** WHAT IS REQUIRED **
From the line with "Go to next selected record icon" to the line with "Screen dimensions: 481x313", retype each line exactly as it stands in the records below, but skip the pictures.

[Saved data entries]
______________________________

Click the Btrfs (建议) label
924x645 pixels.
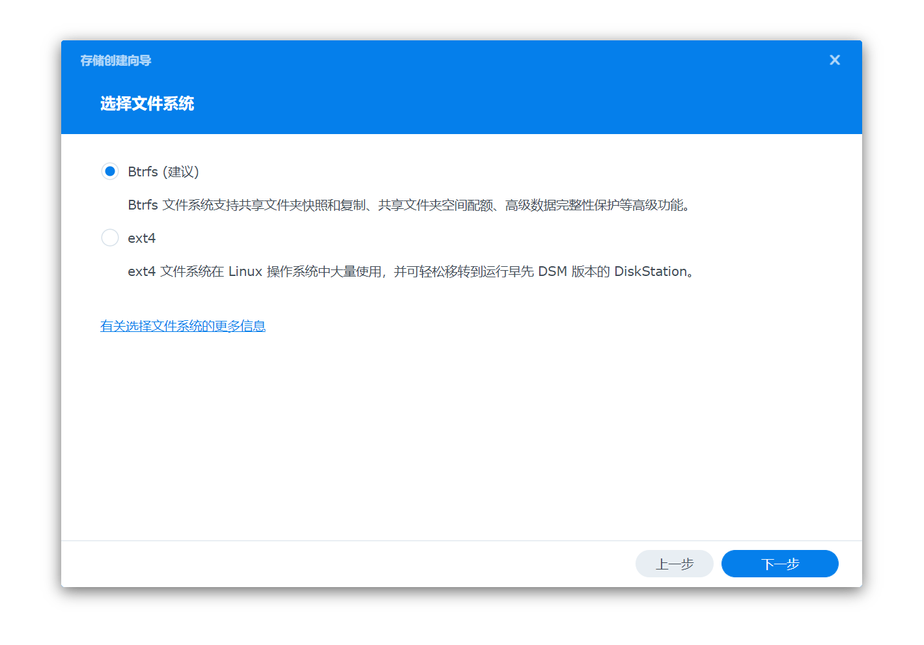[163, 171]
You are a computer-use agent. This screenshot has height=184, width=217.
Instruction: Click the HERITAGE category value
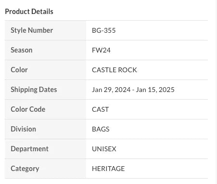(108, 169)
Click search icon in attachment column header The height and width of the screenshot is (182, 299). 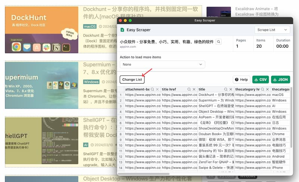(x=152, y=89)
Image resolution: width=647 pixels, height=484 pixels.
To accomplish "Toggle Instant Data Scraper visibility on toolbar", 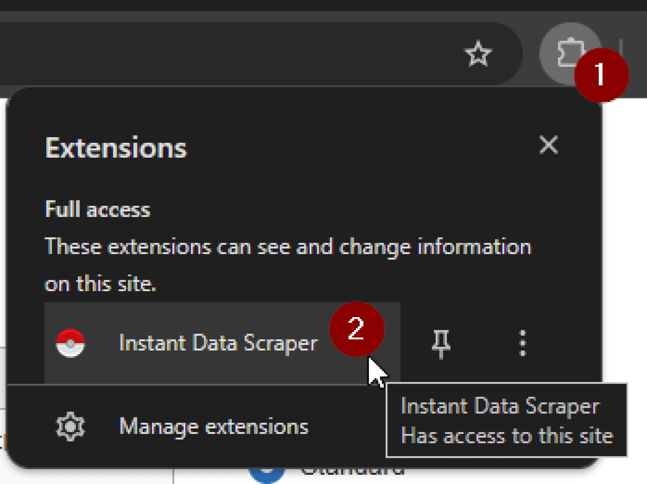I will pyautogui.click(x=441, y=343).
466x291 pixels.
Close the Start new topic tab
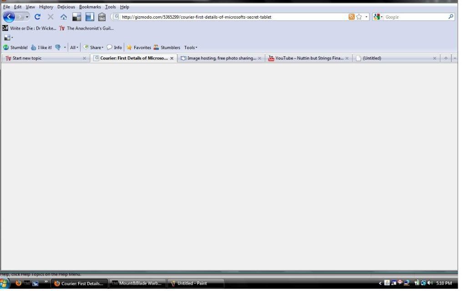point(84,58)
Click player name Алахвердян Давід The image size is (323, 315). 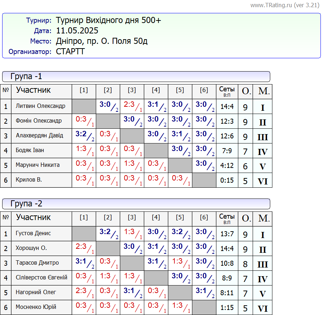point(39,136)
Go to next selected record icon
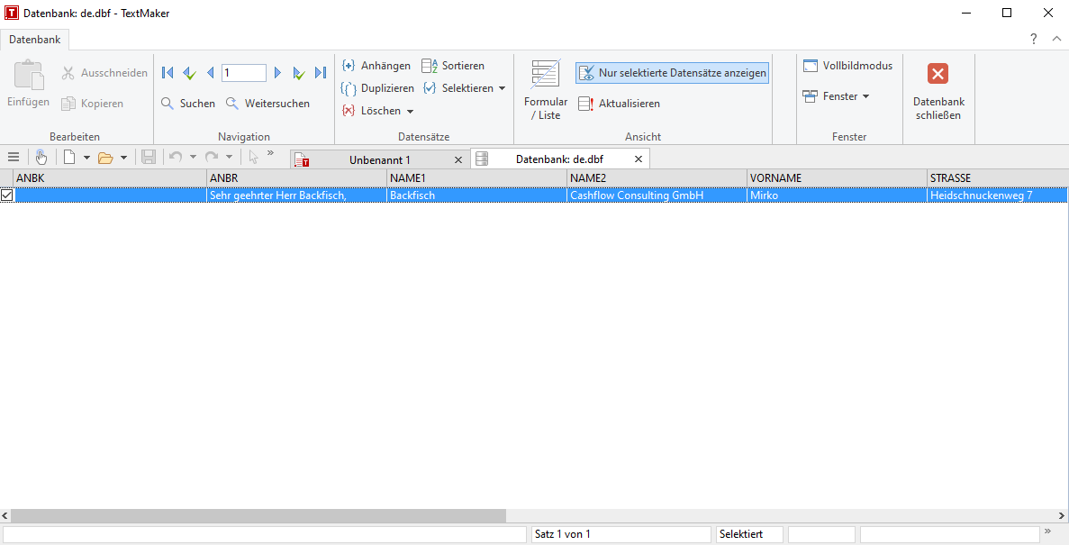 pyautogui.click(x=299, y=73)
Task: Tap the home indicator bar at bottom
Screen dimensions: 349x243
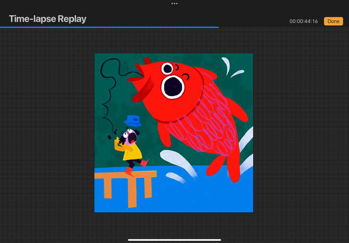Action: coord(175,240)
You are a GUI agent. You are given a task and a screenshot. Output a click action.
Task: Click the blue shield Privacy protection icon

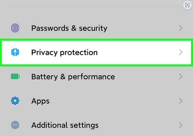(15, 52)
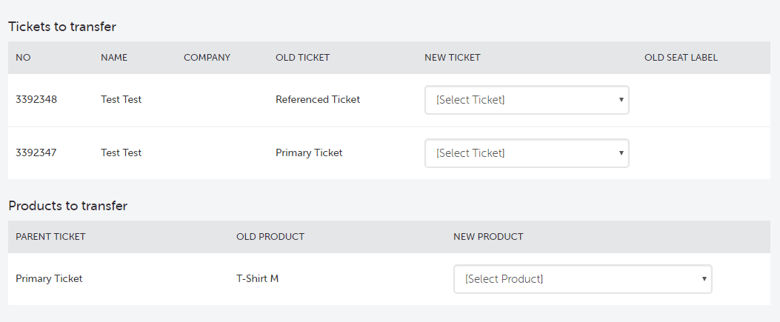This screenshot has height=322, width=780.
Task: Click the COMPANY column header
Action: (x=207, y=58)
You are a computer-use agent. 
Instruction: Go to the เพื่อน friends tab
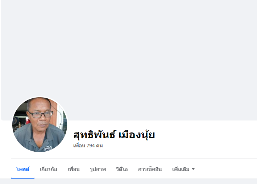tap(74, 169)
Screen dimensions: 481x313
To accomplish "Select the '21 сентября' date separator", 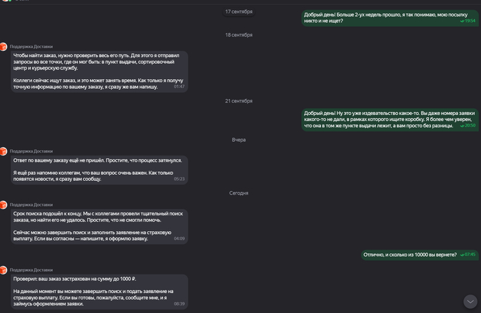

______________________________

** SOLUTION FOR THIS PROBLEM **
Go to next selected record icon
 pyautogui.click(x=299, y=73)
Task: Tap the home indicator bar at bottom
Screen dimensions: 349x243
Action: coord(175,240)
You are a GUI agent. You are given a task and a screenshot. Output a click action.
Task: Click the blue shield Privacy protection icon

(15, 52)
This screenshot has height=322, width=780.
Task: Click the COMPANY column header
Action: (x=207, y=58)
You are a computer-use agent. 
Instruction: Go to the เพื่อน friends tab
tap(74, 169)
Screen dimensions: 481x313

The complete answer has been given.